■ Task
Reproduce the records below exactly as shown.

------ Data provided ------

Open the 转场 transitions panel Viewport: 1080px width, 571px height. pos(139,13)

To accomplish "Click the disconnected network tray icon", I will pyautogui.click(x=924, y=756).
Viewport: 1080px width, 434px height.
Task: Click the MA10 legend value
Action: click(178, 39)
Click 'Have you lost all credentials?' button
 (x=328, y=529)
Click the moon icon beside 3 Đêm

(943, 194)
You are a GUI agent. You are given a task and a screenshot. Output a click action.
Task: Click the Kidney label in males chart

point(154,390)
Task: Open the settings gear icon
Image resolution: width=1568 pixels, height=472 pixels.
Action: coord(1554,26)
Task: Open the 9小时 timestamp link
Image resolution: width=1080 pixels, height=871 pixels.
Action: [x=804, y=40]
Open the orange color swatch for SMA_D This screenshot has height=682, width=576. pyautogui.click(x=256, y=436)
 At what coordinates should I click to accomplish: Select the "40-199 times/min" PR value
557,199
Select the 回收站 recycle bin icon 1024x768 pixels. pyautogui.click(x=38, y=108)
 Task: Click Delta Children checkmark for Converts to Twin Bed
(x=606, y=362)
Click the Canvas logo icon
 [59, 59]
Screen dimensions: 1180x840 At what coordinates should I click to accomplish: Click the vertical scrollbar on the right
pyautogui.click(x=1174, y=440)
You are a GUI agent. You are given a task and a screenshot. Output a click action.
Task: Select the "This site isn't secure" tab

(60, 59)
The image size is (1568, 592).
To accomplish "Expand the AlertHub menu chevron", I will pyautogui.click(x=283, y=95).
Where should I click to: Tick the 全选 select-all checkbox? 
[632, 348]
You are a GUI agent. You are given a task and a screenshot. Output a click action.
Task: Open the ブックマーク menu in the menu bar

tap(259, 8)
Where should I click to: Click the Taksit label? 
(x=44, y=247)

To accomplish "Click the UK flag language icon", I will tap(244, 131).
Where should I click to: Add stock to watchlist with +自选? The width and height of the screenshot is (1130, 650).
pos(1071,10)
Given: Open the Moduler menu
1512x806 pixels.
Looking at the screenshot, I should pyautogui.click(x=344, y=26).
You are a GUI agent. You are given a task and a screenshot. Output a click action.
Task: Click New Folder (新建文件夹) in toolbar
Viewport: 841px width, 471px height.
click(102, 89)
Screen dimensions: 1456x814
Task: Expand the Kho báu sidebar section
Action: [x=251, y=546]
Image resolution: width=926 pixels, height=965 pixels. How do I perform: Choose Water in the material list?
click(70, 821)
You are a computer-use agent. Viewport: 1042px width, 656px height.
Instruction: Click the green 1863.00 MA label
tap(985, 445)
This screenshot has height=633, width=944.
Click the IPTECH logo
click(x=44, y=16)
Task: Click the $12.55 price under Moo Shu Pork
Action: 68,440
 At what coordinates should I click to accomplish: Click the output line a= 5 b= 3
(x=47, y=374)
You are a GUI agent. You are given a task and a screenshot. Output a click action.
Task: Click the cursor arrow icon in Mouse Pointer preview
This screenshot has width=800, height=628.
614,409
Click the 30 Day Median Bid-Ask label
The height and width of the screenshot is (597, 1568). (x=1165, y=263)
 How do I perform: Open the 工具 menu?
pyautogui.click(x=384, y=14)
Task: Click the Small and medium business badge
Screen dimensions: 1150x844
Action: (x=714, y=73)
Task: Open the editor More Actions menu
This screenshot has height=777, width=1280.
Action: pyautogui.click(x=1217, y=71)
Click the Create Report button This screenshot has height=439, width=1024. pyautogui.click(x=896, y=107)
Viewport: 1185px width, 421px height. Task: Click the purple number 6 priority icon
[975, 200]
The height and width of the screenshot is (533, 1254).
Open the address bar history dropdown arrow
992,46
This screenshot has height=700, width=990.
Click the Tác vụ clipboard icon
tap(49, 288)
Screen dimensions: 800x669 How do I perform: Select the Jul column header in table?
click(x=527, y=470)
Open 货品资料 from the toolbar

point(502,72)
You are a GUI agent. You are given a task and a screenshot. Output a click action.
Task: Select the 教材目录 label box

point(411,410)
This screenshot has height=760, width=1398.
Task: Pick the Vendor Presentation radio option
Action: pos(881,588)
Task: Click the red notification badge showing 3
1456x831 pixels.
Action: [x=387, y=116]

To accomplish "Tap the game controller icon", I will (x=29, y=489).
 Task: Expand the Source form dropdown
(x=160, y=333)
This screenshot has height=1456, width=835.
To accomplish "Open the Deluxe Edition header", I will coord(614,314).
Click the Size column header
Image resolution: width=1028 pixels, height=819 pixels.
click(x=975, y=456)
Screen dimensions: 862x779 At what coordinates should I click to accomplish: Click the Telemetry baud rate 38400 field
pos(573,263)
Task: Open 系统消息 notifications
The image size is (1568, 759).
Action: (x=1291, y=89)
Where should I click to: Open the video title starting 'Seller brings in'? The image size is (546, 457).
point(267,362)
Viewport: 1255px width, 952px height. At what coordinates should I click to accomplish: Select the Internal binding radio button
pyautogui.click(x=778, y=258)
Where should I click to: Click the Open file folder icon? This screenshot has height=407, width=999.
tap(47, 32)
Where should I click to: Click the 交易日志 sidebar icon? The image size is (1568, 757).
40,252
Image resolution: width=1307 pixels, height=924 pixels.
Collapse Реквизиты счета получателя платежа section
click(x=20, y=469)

------

■ Result of the exercise
Open the 转场 transitions panel Viewport: 1080px width, 571px height. pos(139,13)

To accomplish "Click the disconnected network tray icon", I will pyautogui.click(x=924, y=756).
Viewport: 1080px width, 434px height.
Task: Click the MA10 legend value
Action: click(178, 39)
Click 'Have you lost all credentials?' button
 (x=328, y=529)
Click the moon icon beside 3 Đêm

(943, 194)
You are a GUI agent. You are given a task and a screenshot. Output a click action.
Task: Click the Kidney label in males chart

point(154,390)
Task: Open the settings gear icon
Image resolution: width=1568 pixels, height=472 pixels.
Action: coord(1554,26)
Task: Open the 9小时 timestamp link
Image resolution: width=1080 pixels, height=871 pixels.
Action: [x=804, y=40]
Open the orange color swatch for SMA_D This screenshot has height=682, width=576. pyautogui.click(x=256, y=436)
 At what coordinates should I click to accomplish: Select the "40-199 times/min" PR value
557,199
Select the 回收站 recycle bin icon 1024x768 pixels. pyautogui.click(x=38, y=108)
 Task: Click Delta Children checkmark for Converts to Twin Bed
(x=606, y=362)
Click the Canvas logo icon
 [59, 59]
Screen dimensions: 1180x840 At what coordinates should I click to accomplish: Click the vertical scrollbar on the right
pyautogui.click(x=1174, y=440)
You are a GUI agent. You are given a task and a screenshot. Output a click action.
Task: Select the "This site isn't secure" tab

(60, 59)
The image size is (1568, 592).
To accomplish "Expand the AlertHub menu chevron", I will pyautogui.click(x=283, y=95).
Where should I click to: Tick the 全选 select-all checkbox? 
[632, 348]
You are a GUI agent. You are given a task and a screenshot. Output a click action.
Task: Open the ブックマーク menu in the menu bar

tap(259, 8)
Where should I click to: Click the Taksit label? 
(x=44, y=247)

To accomplish "Click the UK flag language icon", I will tap(244, 131).
Where should I click to: Add stock to watchlist with +自选? The width and height of the screenshot is (1130, 650).
pos(1071,10)
Given: Open the Moduler menu
1512x806 pixels.
Looking at the screenshot, I should pyautogui.click(x=344, y=26).
You are a GUI agent. You are given a task and a screenshot. Output a click action.
Task: Click New Folder (新建文件夹) in toolbar
Viewport: 841px width, 471px height.
click(102, 89)
Screen dimensions: 1456x814
Task: Expand the Kho báu sidebar section
Action: [x=251, y=546]
Image resolution: width=926 pixels, height=965 pixels. How do I perform: Choose Water in the material list?
click(70, 821)
You are a computer-use agent. Viewport: 1042px width, 656px height.
Instruction: Click the green 1863.00 MA label
tap(985, 445)
This screenshot has height=633, width=944.
Click the IPTECH logo
click(x=44, y=16)
Task: Click the $12.55 price under Moo Shu Pork
Action: 68,440
 At what coordinates should I click to accomplish: Click the output line a= 5 b= 3
(x=47, y=374)
You are a GUI agent. You are given a task and a screenshot. Output a click action.
Task: Click the cursor arrow icon in Mouse Pointer preview
This screenshot has width=800, height=628.
614,409
Click the 30 Day Median Bid-Ask label
The height and width of the screenshot is (597, 1568). (x=1165, y=263)
 How do I perform: Open the 工具 menu?
pyautogui.click(x=384, y=14)
Task: Click the Small and medium business badge
Screen dimensions: 1150x844
Action: (x=714, y=73)
Task: Open the editor More Actions menu
This screenshot has height=777, width=1280.
Action: pyautogui.click(x=1217, y=71)
Click the Create Report button This screenshot has height=439, width=1024. pyautogui.click(x=896, y=107)
Viewport: 1185px width, 421px height. Task: Click the purple number 6 priority icon
[975, 200]
The height and width of the screenshot is (533, 1254).
Open the address bar history dropdown arrow
992,46
This screenshot has height=700, width=990.
Click the Tác vụ clipboard icon
tap(49, 288)
Screen dimensions: 800x669 How do I perform: Select the Jul column header in table?
click(x=527, y=470)
Open 货品资料 from the toolbar

point(502,72)
You are a GUI agent. You are given a task and a screenshot. Output a click action.
Task: Select the 教材目录 label box

point(411,410)
This screenshot has height=760, width=1398.
Task: Pick the Vendor Presentation radio option
Action: pos(881,588)
Task: Click the red notification badge showing 3
1456x831 pixels.
Action: [x=387, y=116]

To accomplish "Tap the game controller icon", I will (x=29, y=489).
 Task: Expand the Source form dropdown
(x=160, y=333)
This screenshot has height=1456, width=835.
To accomplish "Open the Deluxe Edition header", I will coord(614,314).
Click the Size column header
Image resolution: width=1028 pixels, height=819 pixels.
click(x=975, y=456)
Screen dimensions: 862x779 At what coordinates should I click to accomplish: Click the Telemetry baud rate 38400 field
pos(573,263)
Task: Open 系统消息 notifications
The image size is (1568, 759).
Action: (x=1291, y=89)
Where should I click to: Open the video title starting 'Seller brings in'? The image size is (546, 457).
point(267,362)
Viewport: 1255px width, 952px height. At what coordinates should I click to accomplish: Select the Internal binding radio button
pyautogui.click(x=778, y=258)
Where should I click to: Click the Open file folder icon? This screenshot has height=407, width=999.
tap(47, 32)
Where should I click to: Click the 交易日志 sidebar icon? The image size is (1568, 757).
40,252
Image resolution: width=1307 pixels, height=924 pixels.
Collapse Реквизиты счета получателя платежа section
click(x=20, y=469)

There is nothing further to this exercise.